>>>

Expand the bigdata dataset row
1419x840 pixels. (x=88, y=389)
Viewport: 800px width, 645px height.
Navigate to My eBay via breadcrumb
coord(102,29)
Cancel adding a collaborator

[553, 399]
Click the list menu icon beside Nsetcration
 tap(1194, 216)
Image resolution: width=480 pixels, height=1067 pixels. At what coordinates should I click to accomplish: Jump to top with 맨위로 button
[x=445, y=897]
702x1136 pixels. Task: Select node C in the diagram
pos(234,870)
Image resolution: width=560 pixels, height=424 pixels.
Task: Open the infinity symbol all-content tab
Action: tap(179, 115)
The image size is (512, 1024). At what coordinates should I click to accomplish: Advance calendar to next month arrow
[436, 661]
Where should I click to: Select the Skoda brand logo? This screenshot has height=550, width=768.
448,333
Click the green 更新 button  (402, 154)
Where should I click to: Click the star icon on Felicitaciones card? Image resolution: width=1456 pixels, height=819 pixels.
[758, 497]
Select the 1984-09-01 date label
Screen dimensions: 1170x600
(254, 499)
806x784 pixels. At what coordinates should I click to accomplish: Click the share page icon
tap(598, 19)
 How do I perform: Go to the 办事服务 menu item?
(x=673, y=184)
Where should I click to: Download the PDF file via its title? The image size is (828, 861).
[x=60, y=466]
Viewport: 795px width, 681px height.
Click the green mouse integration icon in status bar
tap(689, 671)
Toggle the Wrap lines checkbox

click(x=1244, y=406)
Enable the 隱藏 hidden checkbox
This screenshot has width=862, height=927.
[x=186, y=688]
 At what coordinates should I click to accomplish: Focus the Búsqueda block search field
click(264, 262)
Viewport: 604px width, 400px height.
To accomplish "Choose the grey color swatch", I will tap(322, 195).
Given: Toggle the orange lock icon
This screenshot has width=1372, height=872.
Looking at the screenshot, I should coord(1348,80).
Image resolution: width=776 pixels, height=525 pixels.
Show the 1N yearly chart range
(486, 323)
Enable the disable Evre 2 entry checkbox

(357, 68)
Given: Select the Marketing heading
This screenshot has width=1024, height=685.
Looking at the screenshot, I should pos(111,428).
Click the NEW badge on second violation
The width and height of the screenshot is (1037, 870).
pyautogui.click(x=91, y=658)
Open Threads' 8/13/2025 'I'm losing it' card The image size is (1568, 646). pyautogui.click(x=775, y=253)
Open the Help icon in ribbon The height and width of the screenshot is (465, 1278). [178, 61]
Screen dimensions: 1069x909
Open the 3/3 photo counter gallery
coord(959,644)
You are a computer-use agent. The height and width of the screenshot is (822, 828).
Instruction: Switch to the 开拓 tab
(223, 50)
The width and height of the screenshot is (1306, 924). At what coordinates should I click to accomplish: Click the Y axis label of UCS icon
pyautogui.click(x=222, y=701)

<<<

## EXERCISE
Write out everything in the material from the line containing "Click the list menu icon beside Nsetcration" down to the line containing "Action: tap(179, 115)", including both of those lines, without changing a character.

## ANSWER TO THE TASK
Click the list menu icon beside Nsetcration
 tap(1194, 216)
Image resolution: width=480 pixels, height=1067 pixels. At what coordinates should I click to accomplish: Jump to top with 맨위로 button
[x=445, y=897]
702x1136 pixels. Task: Select node C in the diagram
pos(234,870)
Image resolution: width=560 pixels, height=424 pixels.
Task: Open the infinity symbol all-content tab
Action: tap(179, 115)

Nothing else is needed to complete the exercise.